# 1986 Grizzly 18" bandsaw



## Kickback (Mar 9, 2011)

I saw an ad over the weekend for a Grizzly 18" bandsaw and i contacted the seller. He emailed me that the saw was still available so i called him today and he said there was another guy who was in front of me. So he took my number and said if the other guy didn't contact him by 7:00 pm. he would call me back. I figured it was a lost cause but he called me back saying the other guy decided not to buy it. So I am going to pick it up tomorrow. He only wants $150 for it and has all of the original manuals and a bunch of bandsaw blades for it. So I figure that it is worth the risk to get this saw for $150. I could not find any really good info on this saw online as I guess the company went through some change in ownership back then and the numbering scheme for the machines changed etc. It is a G1131 but from what i found online it could be a G1012 but the pics and manuals for that saw differ from the pics I have of the actual saw. Does anyone ave any better info they could possibly share with me so I know what I am getting myself into here. It has to be better than my little Shopsmith 11" bandsaw which is very much performance challenged to say the least.


----------



## Loren (May 30, 2008)

Buy it.

Band saws are simple machines. As long as it does not have
broken castings or major parts missing it can be tuned and
improved to make high quality cuts. 18" saws are beafier
than 14" saws in several respects so along with increased
capacity you'll get less vibration.


----------



## Kickback (Mar 9, 2011)

Thanks that is what I wanted to hear and what i was also thinking. Will post up pics after i pick it up.


----------



## LeeBarker (Aug 6, 2010)

I have a cousin to this saw. Remember it is easy to take the table off, which lightens the load considerably. There is a whole lot of weight here.

You might want to be sure you have (metric) tools along. Taking the motor off would be helpful too.

Be prepared, if it has not already been done, to invest a roll of teflon tape in making all the machine screws snug in tapped holes.

Kindly,

Lee


----------



## superstretch (Jan 10, 2011)

I have a G1538 that looks very similar.. Perhaps a little variation where the motor and drive is placed, but the body looks almost identical. Its only a 16", but I picked it up for $250 and its been worth every penny.


----------



## Kickback (Mar 9, 2011)

Awesome can't wait to go get it.


----------



## waho6o9 (May 6, 2011)

Congratulations Kickback, you scored! Don't forget to turn on the motor and hear it run. In any event, 150.00 is a very good price.


----------



## MoPower (Feb 6, 2009)

How come the good deals are always too far away from me to be able to jump on? LOL


----------



## SASmith (Mar 22, 2010)

I have the same saw.

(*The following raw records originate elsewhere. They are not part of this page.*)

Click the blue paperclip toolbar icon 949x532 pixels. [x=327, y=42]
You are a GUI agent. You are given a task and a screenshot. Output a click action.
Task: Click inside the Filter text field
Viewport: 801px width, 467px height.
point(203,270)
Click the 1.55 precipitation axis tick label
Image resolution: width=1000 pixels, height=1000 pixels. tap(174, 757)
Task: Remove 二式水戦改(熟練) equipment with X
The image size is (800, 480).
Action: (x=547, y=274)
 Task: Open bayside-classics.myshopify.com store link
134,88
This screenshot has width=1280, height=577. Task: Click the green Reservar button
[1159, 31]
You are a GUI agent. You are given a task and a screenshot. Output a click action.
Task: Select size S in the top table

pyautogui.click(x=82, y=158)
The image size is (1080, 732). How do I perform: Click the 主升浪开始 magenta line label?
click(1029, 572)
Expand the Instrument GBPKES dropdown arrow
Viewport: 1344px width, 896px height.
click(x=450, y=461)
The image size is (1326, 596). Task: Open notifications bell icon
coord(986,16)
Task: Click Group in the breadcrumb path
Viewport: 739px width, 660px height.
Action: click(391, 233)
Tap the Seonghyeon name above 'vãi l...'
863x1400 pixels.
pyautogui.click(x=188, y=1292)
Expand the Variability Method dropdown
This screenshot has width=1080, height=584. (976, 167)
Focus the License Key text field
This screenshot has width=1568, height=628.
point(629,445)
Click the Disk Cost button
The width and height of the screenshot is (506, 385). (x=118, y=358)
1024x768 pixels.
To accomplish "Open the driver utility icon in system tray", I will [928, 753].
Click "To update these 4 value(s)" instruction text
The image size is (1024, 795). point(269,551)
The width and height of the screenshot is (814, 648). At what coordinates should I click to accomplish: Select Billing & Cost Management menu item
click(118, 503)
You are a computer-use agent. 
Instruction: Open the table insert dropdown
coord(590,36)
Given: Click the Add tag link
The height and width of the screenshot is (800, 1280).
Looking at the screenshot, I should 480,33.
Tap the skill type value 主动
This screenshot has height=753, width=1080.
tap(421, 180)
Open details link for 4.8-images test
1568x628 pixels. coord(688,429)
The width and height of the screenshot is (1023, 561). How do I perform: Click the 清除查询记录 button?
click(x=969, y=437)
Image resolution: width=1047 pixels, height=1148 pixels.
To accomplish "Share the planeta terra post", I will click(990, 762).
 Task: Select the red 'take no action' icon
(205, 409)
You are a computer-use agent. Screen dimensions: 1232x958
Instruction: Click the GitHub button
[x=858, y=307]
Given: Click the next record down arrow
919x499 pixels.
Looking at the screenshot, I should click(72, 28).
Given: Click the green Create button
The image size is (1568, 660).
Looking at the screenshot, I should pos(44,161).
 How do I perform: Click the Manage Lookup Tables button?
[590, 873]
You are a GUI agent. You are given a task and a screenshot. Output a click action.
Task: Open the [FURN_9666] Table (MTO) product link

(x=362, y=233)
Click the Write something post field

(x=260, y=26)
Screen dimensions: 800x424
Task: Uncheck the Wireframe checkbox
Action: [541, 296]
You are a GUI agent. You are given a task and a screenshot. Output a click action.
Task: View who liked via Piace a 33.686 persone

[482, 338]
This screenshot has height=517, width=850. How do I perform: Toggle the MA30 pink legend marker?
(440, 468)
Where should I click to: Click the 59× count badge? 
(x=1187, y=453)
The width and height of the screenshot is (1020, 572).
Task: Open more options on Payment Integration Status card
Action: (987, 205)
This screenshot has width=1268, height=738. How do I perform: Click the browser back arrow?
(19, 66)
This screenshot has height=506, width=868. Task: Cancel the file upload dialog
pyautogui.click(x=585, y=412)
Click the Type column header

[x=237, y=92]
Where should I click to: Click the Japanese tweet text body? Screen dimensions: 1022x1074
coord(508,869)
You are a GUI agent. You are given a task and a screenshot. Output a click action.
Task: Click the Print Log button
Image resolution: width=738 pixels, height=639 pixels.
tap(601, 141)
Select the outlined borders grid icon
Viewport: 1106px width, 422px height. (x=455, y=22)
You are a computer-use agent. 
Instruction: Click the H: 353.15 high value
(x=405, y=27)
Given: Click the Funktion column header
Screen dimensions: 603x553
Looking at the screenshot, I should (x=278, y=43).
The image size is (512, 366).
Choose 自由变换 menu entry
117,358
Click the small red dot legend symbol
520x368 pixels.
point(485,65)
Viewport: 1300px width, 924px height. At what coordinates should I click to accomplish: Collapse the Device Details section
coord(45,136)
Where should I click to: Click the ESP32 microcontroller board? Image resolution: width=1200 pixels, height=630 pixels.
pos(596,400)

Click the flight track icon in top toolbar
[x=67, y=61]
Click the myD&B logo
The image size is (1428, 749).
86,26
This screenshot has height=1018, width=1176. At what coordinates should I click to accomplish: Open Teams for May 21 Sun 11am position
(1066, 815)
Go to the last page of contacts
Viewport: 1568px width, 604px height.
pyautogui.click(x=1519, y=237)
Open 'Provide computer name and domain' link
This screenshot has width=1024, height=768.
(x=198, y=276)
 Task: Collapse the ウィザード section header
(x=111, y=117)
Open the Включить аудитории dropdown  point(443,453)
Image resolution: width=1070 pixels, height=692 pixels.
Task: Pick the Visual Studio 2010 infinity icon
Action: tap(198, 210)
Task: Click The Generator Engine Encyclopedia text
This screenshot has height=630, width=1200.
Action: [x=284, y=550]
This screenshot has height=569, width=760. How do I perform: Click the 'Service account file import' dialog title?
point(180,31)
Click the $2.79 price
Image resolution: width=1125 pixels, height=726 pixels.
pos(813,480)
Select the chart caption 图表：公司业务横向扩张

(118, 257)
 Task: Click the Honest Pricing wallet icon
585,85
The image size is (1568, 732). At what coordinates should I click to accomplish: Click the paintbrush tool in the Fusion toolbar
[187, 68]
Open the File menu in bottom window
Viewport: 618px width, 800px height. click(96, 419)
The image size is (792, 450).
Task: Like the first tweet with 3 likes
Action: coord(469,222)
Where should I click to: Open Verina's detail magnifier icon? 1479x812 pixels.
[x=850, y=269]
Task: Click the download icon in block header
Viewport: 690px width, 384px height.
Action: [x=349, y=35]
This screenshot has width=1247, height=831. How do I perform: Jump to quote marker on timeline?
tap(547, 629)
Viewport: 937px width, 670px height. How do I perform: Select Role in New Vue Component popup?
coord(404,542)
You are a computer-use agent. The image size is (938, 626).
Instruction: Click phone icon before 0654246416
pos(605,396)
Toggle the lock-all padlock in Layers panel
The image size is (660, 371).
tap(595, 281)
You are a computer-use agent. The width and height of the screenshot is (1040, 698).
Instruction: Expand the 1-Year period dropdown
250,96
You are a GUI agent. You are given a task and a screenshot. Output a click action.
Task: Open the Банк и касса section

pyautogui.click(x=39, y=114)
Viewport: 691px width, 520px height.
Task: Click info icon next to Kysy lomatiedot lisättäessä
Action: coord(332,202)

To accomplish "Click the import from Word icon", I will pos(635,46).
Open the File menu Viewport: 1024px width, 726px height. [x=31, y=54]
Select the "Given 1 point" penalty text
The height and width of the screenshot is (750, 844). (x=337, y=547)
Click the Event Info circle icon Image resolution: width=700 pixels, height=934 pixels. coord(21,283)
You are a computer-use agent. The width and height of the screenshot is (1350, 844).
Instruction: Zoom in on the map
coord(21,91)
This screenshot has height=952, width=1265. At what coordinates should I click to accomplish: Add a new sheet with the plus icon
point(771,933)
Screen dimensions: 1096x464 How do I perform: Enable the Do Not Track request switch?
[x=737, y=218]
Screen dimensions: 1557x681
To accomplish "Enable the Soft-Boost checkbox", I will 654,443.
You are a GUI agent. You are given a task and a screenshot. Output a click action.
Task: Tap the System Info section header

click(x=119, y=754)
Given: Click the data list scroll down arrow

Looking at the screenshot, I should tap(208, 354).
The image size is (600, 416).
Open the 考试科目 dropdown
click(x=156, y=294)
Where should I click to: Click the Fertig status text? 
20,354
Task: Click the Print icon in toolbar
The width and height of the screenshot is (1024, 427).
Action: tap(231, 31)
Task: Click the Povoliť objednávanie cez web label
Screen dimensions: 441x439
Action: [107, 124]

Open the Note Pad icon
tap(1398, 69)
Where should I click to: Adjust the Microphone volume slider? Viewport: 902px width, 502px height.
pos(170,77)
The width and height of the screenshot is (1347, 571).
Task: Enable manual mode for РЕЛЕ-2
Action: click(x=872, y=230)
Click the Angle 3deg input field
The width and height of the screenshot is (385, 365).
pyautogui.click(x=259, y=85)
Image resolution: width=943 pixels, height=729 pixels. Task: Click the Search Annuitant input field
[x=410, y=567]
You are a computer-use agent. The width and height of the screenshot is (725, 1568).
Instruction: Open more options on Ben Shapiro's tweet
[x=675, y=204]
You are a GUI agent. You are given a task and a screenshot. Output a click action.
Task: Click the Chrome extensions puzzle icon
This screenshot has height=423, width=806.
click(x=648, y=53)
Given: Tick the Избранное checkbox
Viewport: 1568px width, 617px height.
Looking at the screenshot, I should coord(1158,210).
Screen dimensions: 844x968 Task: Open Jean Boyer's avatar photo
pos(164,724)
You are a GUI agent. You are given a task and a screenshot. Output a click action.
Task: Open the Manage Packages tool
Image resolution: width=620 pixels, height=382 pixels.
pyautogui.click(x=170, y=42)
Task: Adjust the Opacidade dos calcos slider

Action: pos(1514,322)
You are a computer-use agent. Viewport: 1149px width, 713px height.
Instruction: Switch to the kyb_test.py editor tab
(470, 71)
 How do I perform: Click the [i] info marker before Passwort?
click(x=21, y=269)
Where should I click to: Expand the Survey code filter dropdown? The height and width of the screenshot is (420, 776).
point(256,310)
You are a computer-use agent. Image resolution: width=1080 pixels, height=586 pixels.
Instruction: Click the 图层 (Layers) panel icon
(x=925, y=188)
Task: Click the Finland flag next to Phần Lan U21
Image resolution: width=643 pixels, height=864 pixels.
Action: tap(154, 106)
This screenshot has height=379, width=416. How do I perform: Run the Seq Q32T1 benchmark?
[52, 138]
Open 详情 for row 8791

It work pretty well. 
Mine takes up to 1 1/2" wide bands.
From what I found online about it there is a weak point in the blade tensioning mechanism.
Grizzly no longer supports the saw with parts but enco sells a clone and you might be able to get parts through them if you need to.


----------



## Kickback (Mar 9, 2011)

So I drove an hour and a half to NJ to pickup the Grizzly 18" bandsaw this afternoon. Got there and met Tom the owner and he was as cirdial as can be. He immediately showed me the saw and we plugged it in and ran it. It ran fine although it is quite noisy due to the blade guide bearings needing to be replaced and the metal blade guides. The saw seems to be in almost new condition and i am very pleased i was able to purcase it. Someone had told me that the only real problem these saws had was that the blade tension spring was suspect. As it turned out Tom had first hand experience with this problem as the saw years ago while sitting in the shop just suddenly went bang and what he found was that the blade tension mount had broken into pieces. This OEm part was very poorly manufactured out of really horrible metal and could not withstand the stress of blade tensioning. So Tom called Grizzly and they said they had no parts for it as the saw had been discontinued and failing to find any suitable retrofit parts he decided to make his own parts. I took some pictures you can see below but he did a fine job of manufacturing his own parts to fix the problem out of very stout steel. He also made a new solid metal piece that sits behind the blade tensioning device that is used to adjust the tilt angle of the upper blade wheel. I took it out when i got home to check it out and it really is a nice job of basement machining that he accomplished. So I need not worry about tensioning the blade as that problem has been resolved. The other thing mentioned was the hardware and that I may need to use some teflon tape to tighten things up. I have not initially found that to be a problem but did notice that most of the little screws that thread into the cast iron are somewhat loose fitting. If it becomes an issue I will drill them out larger and use larger hardware to remedy that issue.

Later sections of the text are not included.